**DATA:**
--- START ---
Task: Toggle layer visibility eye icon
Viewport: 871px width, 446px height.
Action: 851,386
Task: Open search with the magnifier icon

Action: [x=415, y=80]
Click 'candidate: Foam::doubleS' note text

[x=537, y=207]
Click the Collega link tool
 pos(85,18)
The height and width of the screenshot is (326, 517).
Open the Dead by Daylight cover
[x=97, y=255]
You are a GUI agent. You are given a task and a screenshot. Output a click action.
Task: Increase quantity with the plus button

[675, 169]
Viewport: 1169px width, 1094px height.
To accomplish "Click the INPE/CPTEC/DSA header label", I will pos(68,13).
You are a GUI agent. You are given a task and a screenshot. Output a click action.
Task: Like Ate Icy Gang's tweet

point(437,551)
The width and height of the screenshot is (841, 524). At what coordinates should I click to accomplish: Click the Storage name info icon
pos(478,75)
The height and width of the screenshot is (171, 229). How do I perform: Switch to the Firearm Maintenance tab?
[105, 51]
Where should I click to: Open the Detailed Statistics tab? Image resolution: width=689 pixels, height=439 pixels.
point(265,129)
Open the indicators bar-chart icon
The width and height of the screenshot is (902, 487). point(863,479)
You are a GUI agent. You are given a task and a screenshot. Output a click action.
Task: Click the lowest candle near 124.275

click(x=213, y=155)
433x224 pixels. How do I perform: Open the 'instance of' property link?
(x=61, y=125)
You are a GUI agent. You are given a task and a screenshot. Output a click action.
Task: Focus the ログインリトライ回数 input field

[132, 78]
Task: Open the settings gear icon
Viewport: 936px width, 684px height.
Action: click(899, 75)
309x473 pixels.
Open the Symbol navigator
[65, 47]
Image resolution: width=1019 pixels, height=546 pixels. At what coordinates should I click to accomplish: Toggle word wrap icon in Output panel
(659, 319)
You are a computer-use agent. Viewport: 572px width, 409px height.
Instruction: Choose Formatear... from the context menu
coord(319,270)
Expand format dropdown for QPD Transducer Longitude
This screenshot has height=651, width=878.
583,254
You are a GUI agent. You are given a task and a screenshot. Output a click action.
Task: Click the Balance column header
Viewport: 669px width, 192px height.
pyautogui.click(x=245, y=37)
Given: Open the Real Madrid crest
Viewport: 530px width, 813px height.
--- END ---
Go to the line in the material above that contains "309x473 pixels." and copy exactly from there through the line that contains "You are a computer-use", stopping after it.

**RESPONSE TO THIS TASK:**
309x473 pixels.
Open the Symbol navigator
[65, 47]
Image resolution: width=1019 pixels, height=546 pixels. At what coordinates should I click to accomplish: Toggle word wrap icon in Output panel
(659, 319)
You are a computer-use agent. Viewport: 572px width, 409px height.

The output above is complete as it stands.